What Invalidates Cache
The following operations will invalidate part or all of the cache:
| Changed Content | Tool Cache | System Cache | Message Cache | Impact Description |
|---|---|---|---|---|
| Tool Definitions | ✘ | ✘ | ✘ | Modifying tool definitions invalidates entire cache |
| System Prompt | ✓ | ✘ | ✘ | Modifying system prompt invalidates system and message cache |
| tool_choice Parameter | ✓ | ✓ | ✘ | Only affects message cache |
| Add/Remove Images | ✓ | ✓ | ✘ | Only affects message cache |
Best Practices
Maximizing Cache Hit Rate
Optimization Recommendations
- Maintain Prefix Consistency: Place static content at the beginning of prompts, variable content at the end
- Use Breakpoints Wisely: Set different cache breakpoints based on content update frequency
- Avoid Minor Changes: Ensure cached content remains completely consistent across multiple requests
- Control Cache Time Window: Initiate subsequent requests within 5 minutes to hit cache
Extending Cache Time (1-hour TTL)
If your request intervals may exceed 5 minutes, consider using 1-hour cache:
{
"type": "text",
"text": "Long document content...",
"cache_control": {
"type": "ephemeral",
"ttl": "1h" # Extend to 1 hour #
}
}Note
The write cost for 1-hour cache is 2x the base fee (compared to 1.25x for 5-minute cache), only worthwhile in low-frequency but regular call scenarios.
Avoiding Common Pitfalls
Common Issues
- Cached Content Too Short: Ensure cached content meets minimum token requirements
- Content Inconsistency: Changes in JSON object key order will invalidate cache (certain languages like Go, Swift)

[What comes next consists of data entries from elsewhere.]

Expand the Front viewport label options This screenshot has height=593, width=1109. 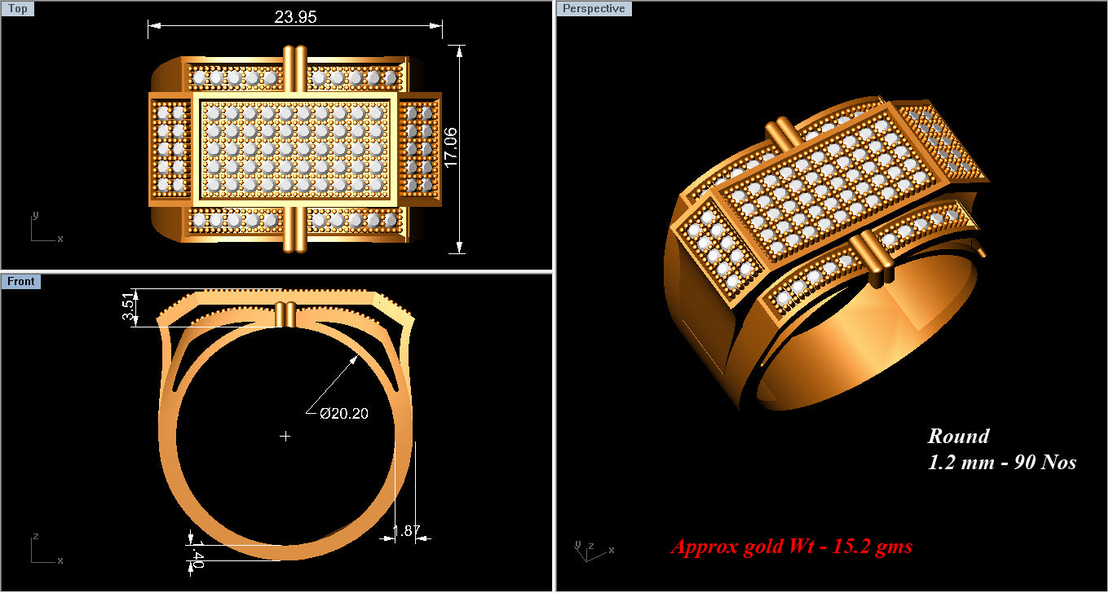point(21,281)
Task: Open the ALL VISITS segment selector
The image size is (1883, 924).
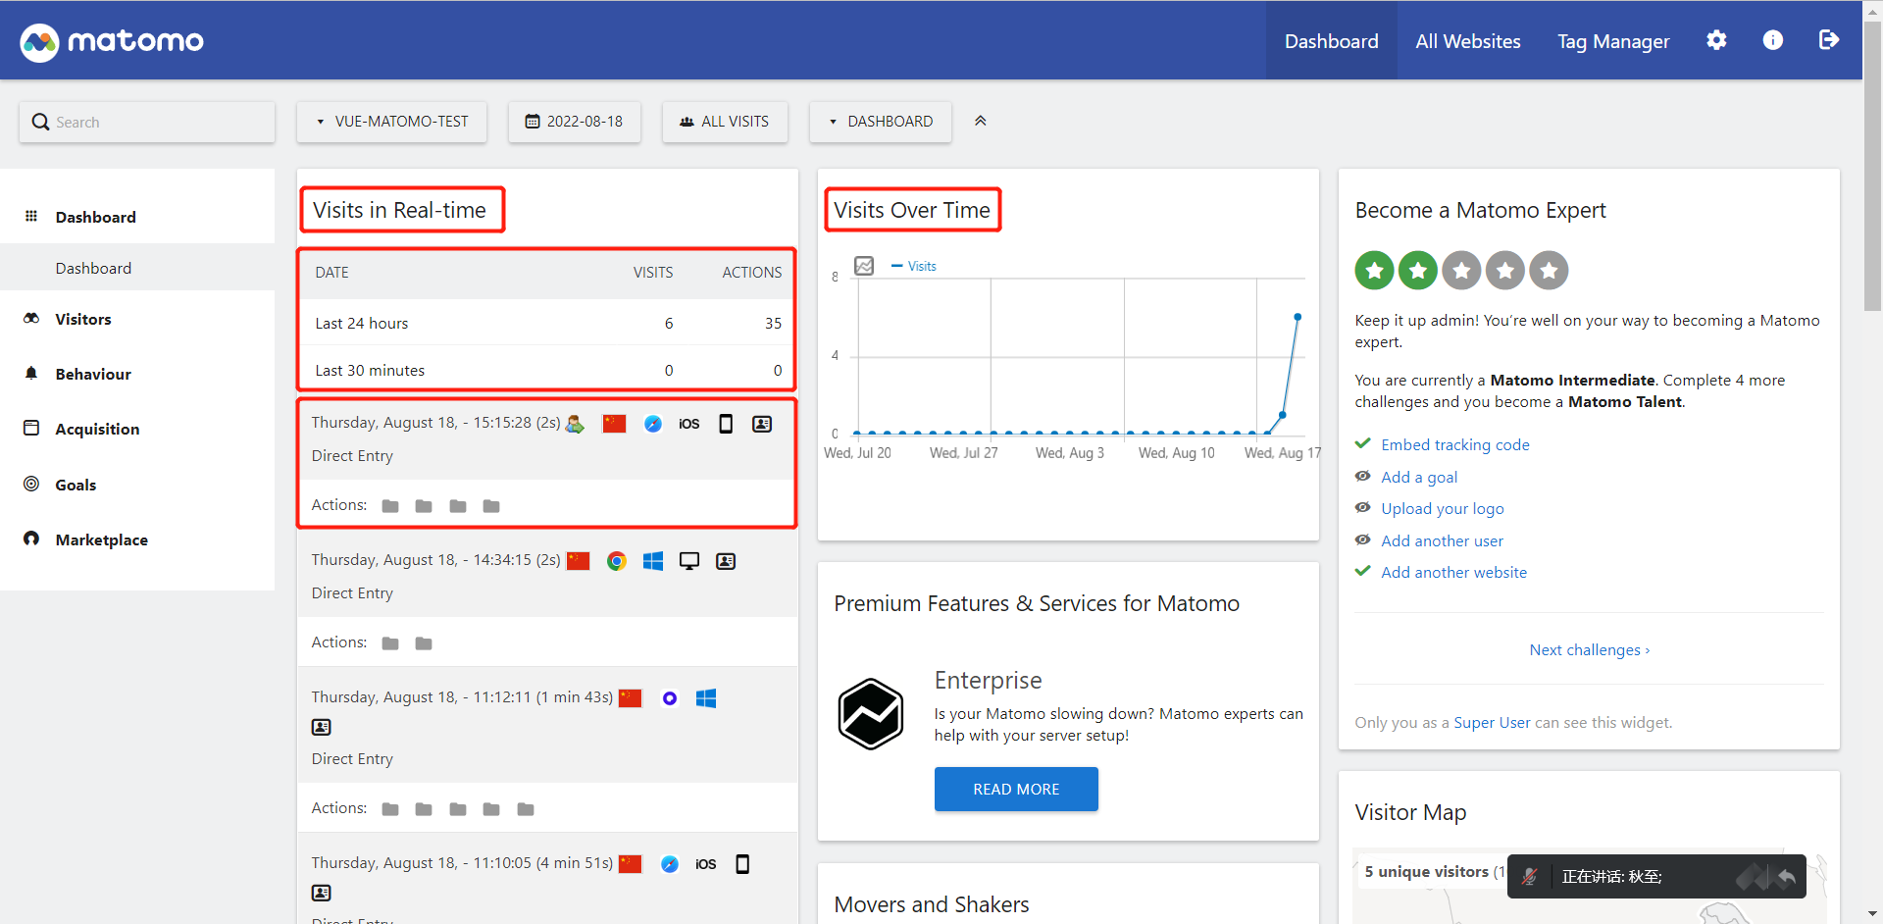Action: coord(725,122)
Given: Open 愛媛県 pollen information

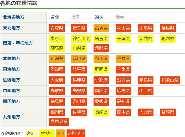Looking at the screenshot, I should [101, 101].
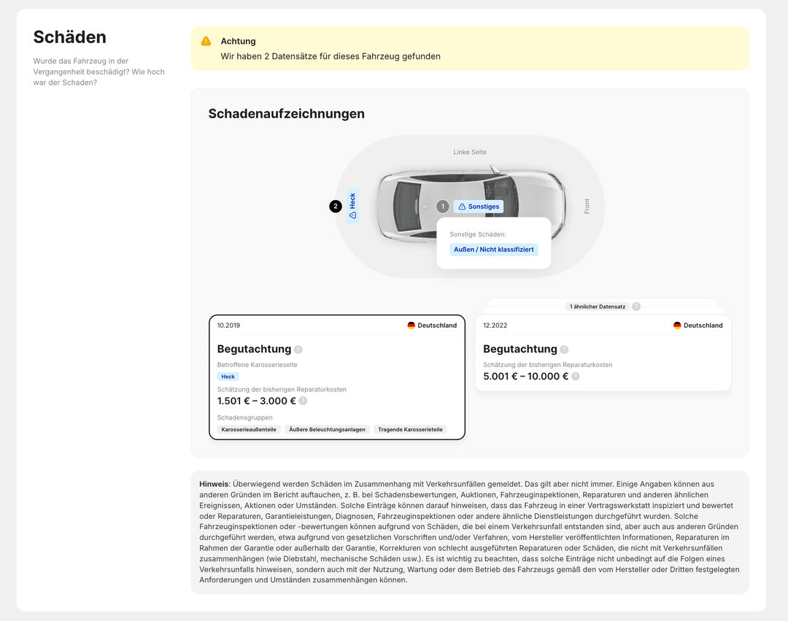Select damage marker number 1 on car
The height and width of the screenshot is (621, 788).
point(442,207)
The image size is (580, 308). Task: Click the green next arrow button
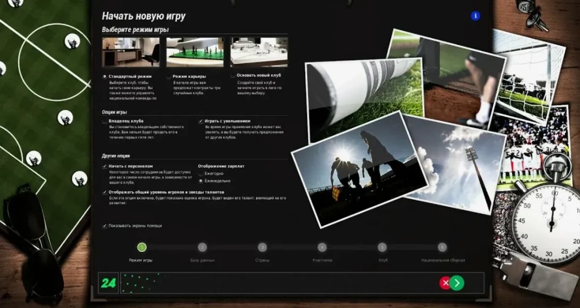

- Mixed Format Usage: Using different formatting approaches for the same content
- Ignoring Cache Validity Period: Cache becomes invalid after 5 minutes
FAQ
Do Implicit Caching Models Require Configuration?
No. Implicit caching models like OpenAI, DeepSeek, Grok, Gemini, Qwen automatically manage caching without requiring any special parameters in requests.
About Gemini and Qwen
These two model series support both implicit and explicit modes. Implicit mode triggers automatically, while explicit mode requires proactive control through API parameters (such as cache_control).
How to View Cache Data?
You can view the Prompt Token details of requests in the ZenMux Logs interface, as shown below:

Note the Impact of Log Switch
Note that you need to enable the switch in the Strategy-API Call Logging interface for related data to be logged.